A sunny morning was a welcome sight to fans on Saturday and the good vibes spilled over into Post Malone’s Main Stage performance. Mixing rapping, singing and guitar playing, Malone’s performance provided a middle ground for fans of both traditional rock music and hip hop. The hip hop theme would continue later on the Main Stage with Travis Scott’s blistering headline performance. Fresh off the release of his already platinum album ‘Astroworld’, Travis fed off the crowds excitement, throwing tour merch off his back into the mosh pits and even embracing a stage rusher by passing him the mic and letting him take the lead, playing the role of Drake on ‘Sicko Mode’.

 

High octane energy flowed straight from the main stage to the Radio 1 stage as the sun set and Nothing But Thieves took the stage. Whilst Travis Scott and Nothing But Thieves may make music which exists on completely different planets, fans had no difficulty traversing between the two, mosh pits erupted in both crowds and fans were equally in awe of the level of production and performance of both acts. 

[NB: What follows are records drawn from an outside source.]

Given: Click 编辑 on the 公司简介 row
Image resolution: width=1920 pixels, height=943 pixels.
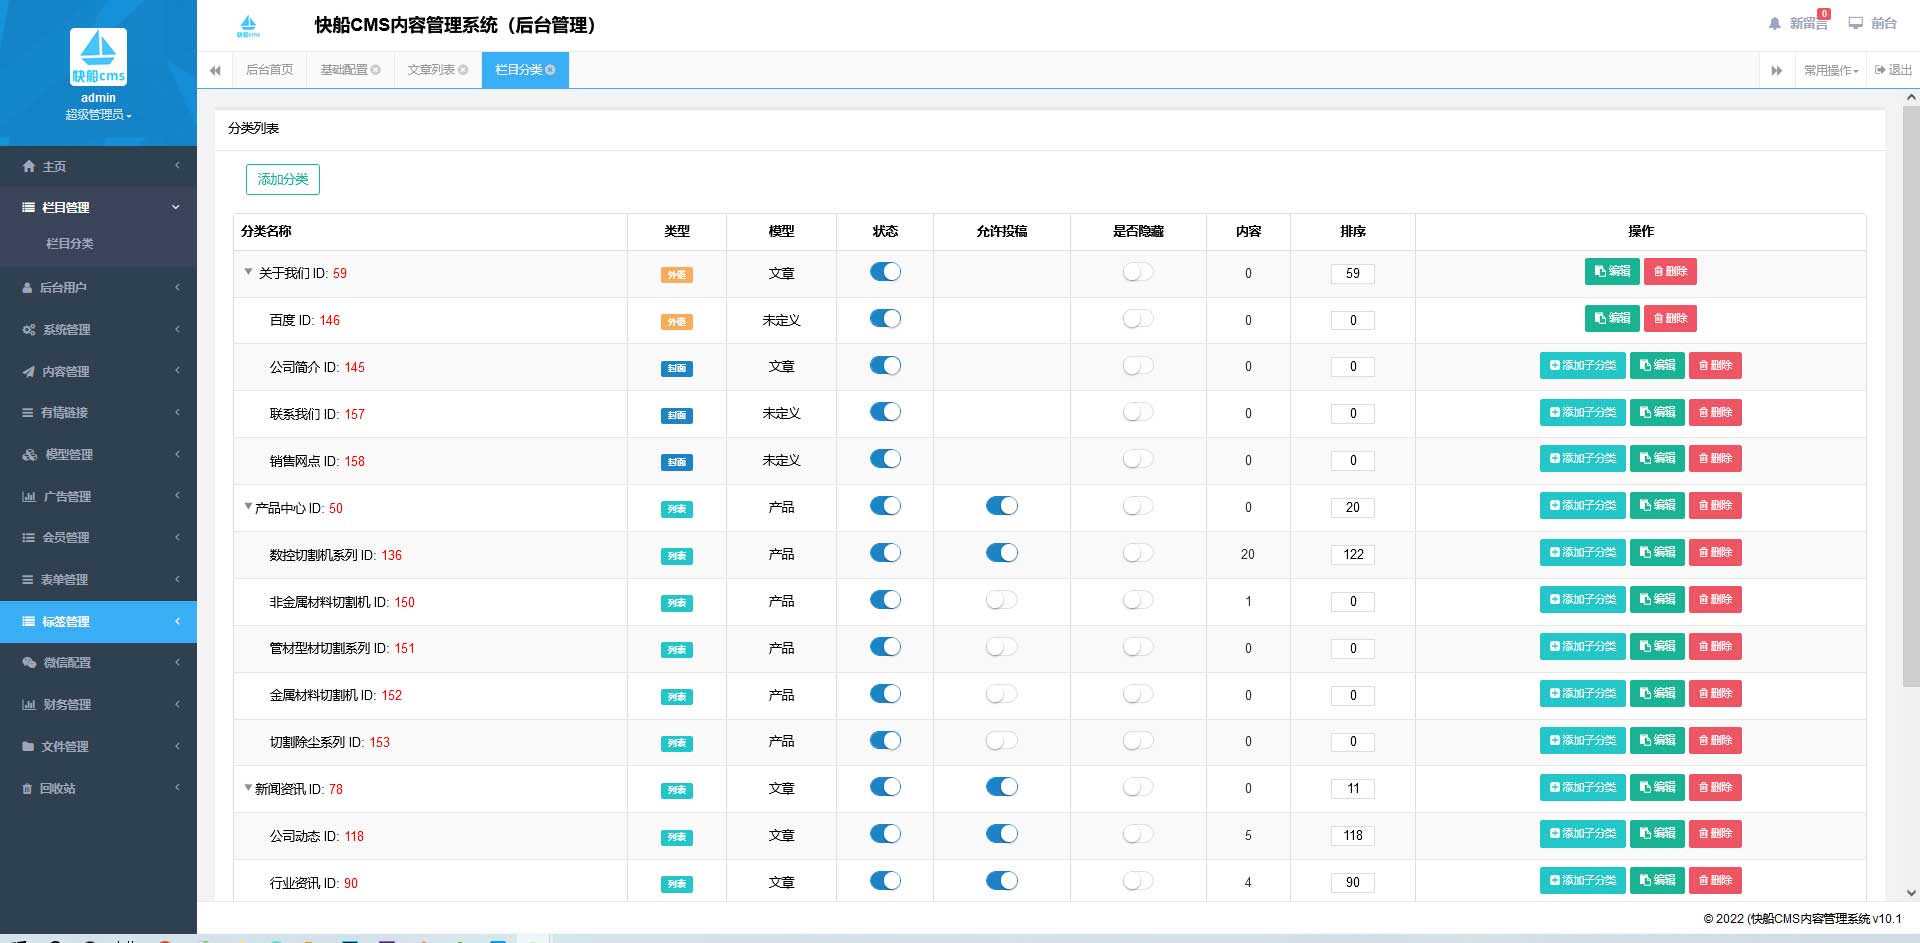Looking at the screenshot, I should pos(1656,365).
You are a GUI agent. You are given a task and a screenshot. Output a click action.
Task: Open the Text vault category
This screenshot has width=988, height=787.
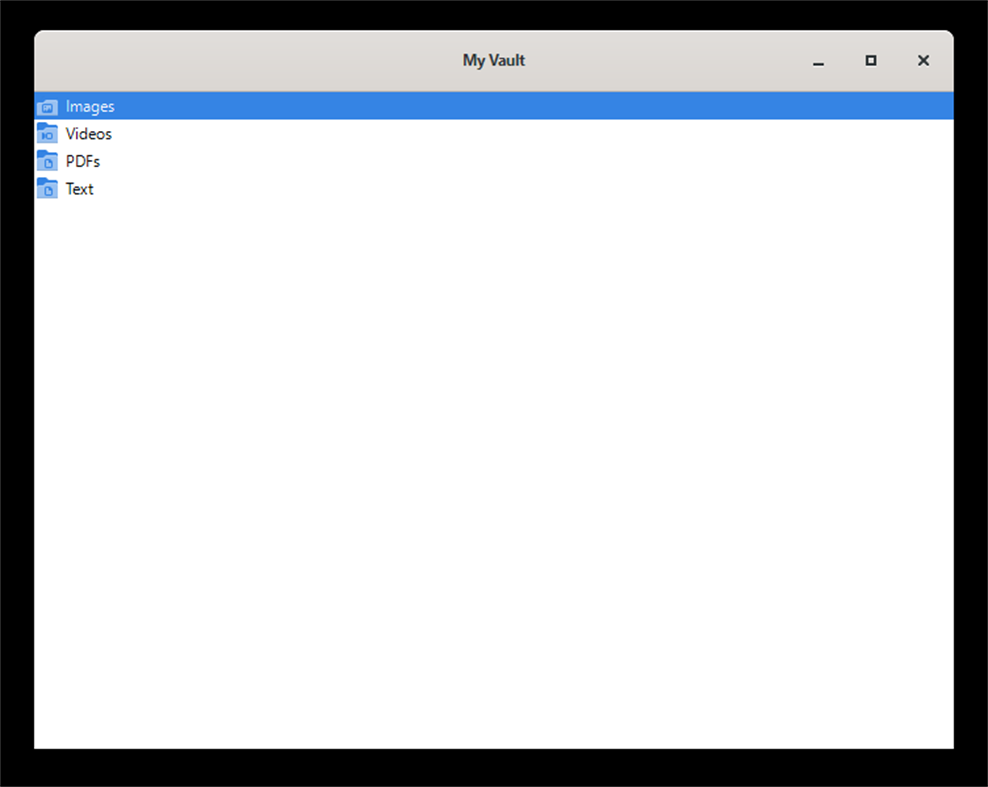[79, 188]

In the wake of controversy surrounding the decision of head promoter Melvin Benn not to sign up to a scheme which aims to have equal number of women being booked to play festivals as men, Wolf Alice’s triumphant headline performance on the Radio 1 Stage was particularly poignant. Benn, who favours schemes which aid female recording artists from the ground up over quotas for booking female artists, was quoted before the festival as saying that there was ‘no reason’ Wolf Alice won’t headline the entire festival in a few years and if lead singer Ellie Rowsell’s crowd surf at the end of their set was anything to go by that scenario is looking increasingly likely.

 

Sunday’s line up provided the most varied acts of the entire weekend. Beginning with Mike Shinoda’s touching tribute to Chester Bennington on the Main Stage, fans were then treated to the likes of Dua Lipa and a comeback performance by N.E.R.D. Further into the arena, the infectious energy of Brockhampton (who recently announced the released date of their new album ‘Iridescence’) had the crowd jumping whilst newcomers Sunflower Bean channeled classic American rock vibes on the Festival Republic stage. Finally, after dark and in a misty rain, Kendrick Lamar closed the festival with a headline performance which included songs from all four of his studio albums, tracks from his Black Panther soundtrack and a classic features from ScHoolBoy Q’s ‘Collard Greens’ and Saturday headliner Travis Scott’s ‘Goosebumps’. All of this set against an impressive stage design, spliced with Kung-Fu style interludes and a live band which added an extra layer to the performance.

Ultimately Reading and Leeds festival will always be known for being a rock festival, and whilst this years line up may be a reflection ‘what sells tickets’, it is as much a reflection of a young audiences changing music tastes and a blending of popular genres. Post Malone for example, who many die hard rock fans were upset with being booked, doesn’t consider himself a rapper and recently shared the stage in collaboration with Aerosmith at the VMA’s. Travis Scott, another headliner that drew criticism has long been blending the line between rock music and hip hop both aesthetically and musically on tracks like ‘Oh My/Dis Side’. The way the crowds at Leeds reacted to Brockhampton’s ballads, Travis Scott's bangers and Nothing But Thieves’ breakdowns, was with the same energy that has always been at the core of rock music festivals and was still very much alive at the core of Leeds Festival 2018.